[Data extract]:
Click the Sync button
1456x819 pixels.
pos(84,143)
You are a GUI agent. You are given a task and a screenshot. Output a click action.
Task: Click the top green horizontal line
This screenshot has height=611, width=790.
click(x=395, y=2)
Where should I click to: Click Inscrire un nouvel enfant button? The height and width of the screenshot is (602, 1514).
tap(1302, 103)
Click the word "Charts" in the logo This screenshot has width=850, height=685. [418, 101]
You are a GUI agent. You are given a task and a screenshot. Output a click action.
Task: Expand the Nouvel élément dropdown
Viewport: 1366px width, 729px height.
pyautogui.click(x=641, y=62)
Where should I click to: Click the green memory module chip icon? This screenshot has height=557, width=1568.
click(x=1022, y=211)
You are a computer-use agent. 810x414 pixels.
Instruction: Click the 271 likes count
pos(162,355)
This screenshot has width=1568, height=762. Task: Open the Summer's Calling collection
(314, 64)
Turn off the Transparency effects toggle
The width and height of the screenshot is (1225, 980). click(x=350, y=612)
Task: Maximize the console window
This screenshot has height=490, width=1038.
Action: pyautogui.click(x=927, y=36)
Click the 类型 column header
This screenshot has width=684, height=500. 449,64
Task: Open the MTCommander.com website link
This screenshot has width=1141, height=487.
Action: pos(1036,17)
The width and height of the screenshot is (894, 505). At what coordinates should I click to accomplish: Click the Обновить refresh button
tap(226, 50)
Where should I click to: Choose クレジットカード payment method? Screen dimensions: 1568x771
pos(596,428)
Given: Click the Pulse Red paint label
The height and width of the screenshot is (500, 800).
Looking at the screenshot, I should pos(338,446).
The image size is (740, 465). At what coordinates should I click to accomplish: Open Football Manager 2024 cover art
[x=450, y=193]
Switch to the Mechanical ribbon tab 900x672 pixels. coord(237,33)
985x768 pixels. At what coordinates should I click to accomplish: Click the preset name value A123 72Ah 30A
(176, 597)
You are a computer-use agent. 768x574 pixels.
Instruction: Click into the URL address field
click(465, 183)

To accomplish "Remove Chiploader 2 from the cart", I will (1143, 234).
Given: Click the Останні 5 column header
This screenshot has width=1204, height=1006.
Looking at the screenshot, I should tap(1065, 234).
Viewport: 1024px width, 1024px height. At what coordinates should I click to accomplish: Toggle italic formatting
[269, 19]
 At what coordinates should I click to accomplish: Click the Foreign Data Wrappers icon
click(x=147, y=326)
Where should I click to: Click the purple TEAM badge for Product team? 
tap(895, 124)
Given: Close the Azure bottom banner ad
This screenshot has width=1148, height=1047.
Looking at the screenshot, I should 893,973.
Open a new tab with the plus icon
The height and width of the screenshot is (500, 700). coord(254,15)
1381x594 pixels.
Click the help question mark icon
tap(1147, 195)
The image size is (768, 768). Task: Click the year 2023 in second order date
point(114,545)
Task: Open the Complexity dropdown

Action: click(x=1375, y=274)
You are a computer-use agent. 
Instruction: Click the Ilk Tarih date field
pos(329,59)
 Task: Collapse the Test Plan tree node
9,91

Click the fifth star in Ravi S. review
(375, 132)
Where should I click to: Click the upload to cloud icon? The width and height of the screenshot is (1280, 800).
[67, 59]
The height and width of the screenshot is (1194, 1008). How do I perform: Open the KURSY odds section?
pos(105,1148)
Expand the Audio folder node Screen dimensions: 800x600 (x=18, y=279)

[Problem requirements]:
The full data, transcribed without change, is the expected answer.

[Your solution]:
Click the Sync button
1456x819 pixels.
pos(84,143)
You are a GUI agent. You are given a task and a screenshot. Output a click action.
Task: Click the top green horizontal line
This screenshot has height=611, width=790.
click(x=395, y=2)
Where should I click to: Click Inscrire un nouvel enfant button? The height and width of the screenshot is (602, 1514).
tap(1302, 103)
Click the word "Charts" in the logo This screenshot has width=850, height=685. [418, 101]
You are a GUI agent. You are given a task and a screenshot. Output a click action.
Task: Expand the Nouvel élément dropdown
Viewport: 1366px width, 729px height.
pyautogui.click(x=641, y=62)
Where should I click to: Click the green memory module chip icon? This screenshot has height=557, width=1568.
click(x=1022, y=211)
You are a computer-use agent. 810x414 pixels.
Instruction: Click the 271 likes count
pos(162,355)
This screenshot has width=1568, height=762. Task: Open the Summer's Calling collection
(314, 64)
Turn off the Transparency effects toggle
The width and height of the screenshot is (1225, 980). click(x=350, y=612)
Task: Maximize the console window
This screenshot has height=490, width=1038.
Action: pyautogui.click(x=927, y=36)
Click the 类型 column header
This screenshot has width=684, height=500. 449,64
Task: Open the MTCommander.com website link
This screenshot has width=1141, height=487.
Action: pos(1036,17)
The width and height of the screenshot is (894, 505). At what coordinates should I click to accomplish: Click the Обновить refresh button
tap(226, 50)
Where should I click to: Choose クレジットカード payment method? Screen dimensions: 1568x771
pos(596,428)
Given: Click the Pulse Red paint label
The height and width of the screenshot is (500, 800).
Looking at the screenshot, I should pos(338,446).
The image size is (740, 465). At what coordinates should I click to accomplish: Open Football Manager 2024 cover art
[x=450, y=193]
Switch to the Mechanical ribbon tab 900x672 pixels. coord(237,33)
985x768 pixels. At what coordinates should I click to accomplish: Click the preset name value A123 72Ah 30A
(176, 597)
You are a computer-use agent. 768x574 pixels.
Instruction: Click into the URL address field
click(465, 183)

To accomplish "Remove Chiploader 2 from the cart", I will (1143, 234).
Given: Click the Останні 5 column header
This screenshot has width=1204, height=1006.
Looking at the screenshot, I should tap(1065, 234).
Viewport: 1024px width, 1024px height. At what coordinates should I click to accomplish: Toggle italic formatting
[269, 19]
 At what coordinates should I click to accomplish: Click the Foreign Data Wrappers icon
click(x=147, y=326)
Where should I click to: Click the purple TEAM badge for Product team? 
tap(895, 124)
Given: Close the Azure bottom banner ad
This screenshot has width=1148, height=1047.
Looking at the screenshot, I should 893,973.
Open a new tab with the plus icon
The height and width of the screenshot is (500, 700). coord(254,15)
1381x594 pixels.
Click the help question mark icon
tap(1147, 195)
The image size is (768, 768). Task: Click the year 2023 in second order date
point(114,545)
Task: Open the Complexity dropdown

Action: click(x=1375, y=274)
You are a computer-use agent. 
Instruction: Click the Ilk Tarih date field
pos(329,59)
 Task: Collapse the Test Plan tree node
9,91

Click the fifth star in Ravi S. review
(375, 132)
Where should I click to: Click the upload to cloud icon? The width and height of the screenshot is (1280, 800).
[67, 59]
The height and width of the screenshot is (1194, 1008). How do I perform: Open the KURSY odds section?
pos(105,1148)
Expand the Audio folder node Screen dimensions: 800x600 (x=18, y=279)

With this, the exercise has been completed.